Stop after the line that contains "Our Brands (264, 2369)"; until then, restate each line of the entries word for word from the very first.

§ Information shown:

⁂

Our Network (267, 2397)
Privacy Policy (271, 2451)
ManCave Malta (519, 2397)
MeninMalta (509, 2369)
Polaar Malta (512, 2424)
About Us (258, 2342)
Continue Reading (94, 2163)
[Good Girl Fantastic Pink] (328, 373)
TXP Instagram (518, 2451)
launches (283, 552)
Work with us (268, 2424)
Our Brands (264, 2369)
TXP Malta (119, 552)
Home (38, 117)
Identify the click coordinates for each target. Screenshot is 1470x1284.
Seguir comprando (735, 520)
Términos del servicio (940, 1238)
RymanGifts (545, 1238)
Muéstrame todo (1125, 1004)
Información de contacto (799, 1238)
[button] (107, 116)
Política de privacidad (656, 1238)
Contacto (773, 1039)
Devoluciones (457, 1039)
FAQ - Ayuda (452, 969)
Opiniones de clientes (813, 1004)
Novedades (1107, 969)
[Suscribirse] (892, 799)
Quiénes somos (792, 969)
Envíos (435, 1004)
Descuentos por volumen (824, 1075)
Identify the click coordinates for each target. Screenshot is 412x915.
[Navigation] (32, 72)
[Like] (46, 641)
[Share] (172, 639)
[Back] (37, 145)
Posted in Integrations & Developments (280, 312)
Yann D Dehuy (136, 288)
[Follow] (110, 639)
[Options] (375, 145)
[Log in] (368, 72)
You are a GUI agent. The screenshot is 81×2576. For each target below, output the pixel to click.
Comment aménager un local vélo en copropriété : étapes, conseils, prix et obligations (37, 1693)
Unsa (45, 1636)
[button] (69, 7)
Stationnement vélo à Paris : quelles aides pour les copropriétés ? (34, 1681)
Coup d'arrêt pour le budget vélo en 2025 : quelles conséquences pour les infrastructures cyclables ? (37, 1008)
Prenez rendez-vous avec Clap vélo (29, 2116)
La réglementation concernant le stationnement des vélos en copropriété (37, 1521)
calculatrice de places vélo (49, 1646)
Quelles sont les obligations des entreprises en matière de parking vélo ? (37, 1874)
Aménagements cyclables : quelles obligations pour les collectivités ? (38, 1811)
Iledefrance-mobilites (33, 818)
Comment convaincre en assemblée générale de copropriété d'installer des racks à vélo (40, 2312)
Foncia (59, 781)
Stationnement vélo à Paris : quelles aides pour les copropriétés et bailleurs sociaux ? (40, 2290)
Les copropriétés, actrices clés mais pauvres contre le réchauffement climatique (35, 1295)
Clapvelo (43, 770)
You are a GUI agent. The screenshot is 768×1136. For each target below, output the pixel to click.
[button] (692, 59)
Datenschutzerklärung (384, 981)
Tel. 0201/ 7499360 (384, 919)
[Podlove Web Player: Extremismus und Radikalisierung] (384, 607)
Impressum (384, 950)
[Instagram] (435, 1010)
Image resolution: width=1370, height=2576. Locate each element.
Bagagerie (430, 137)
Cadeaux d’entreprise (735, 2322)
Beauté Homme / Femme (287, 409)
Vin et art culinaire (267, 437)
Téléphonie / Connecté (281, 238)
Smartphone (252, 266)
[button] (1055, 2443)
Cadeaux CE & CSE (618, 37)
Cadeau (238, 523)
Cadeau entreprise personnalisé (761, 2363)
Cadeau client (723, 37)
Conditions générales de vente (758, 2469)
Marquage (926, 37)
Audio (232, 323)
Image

⁂

§ Solution:
Our Network (267, 2397)
Privacy Policy (271, 2451)
ManCave Malta (519, 2397)
MeninMalta (509, 2369)
Polaar Malta (512, 2424)
About Us (258, 2342)
Continue Reading (94, 2163)
[Good Girl Fantastic Pink] (328, 373)
TXP Instagram (518, 2451)
launches (283, 552)
Work with us (268, 2424)
Our Brands (264, 2369)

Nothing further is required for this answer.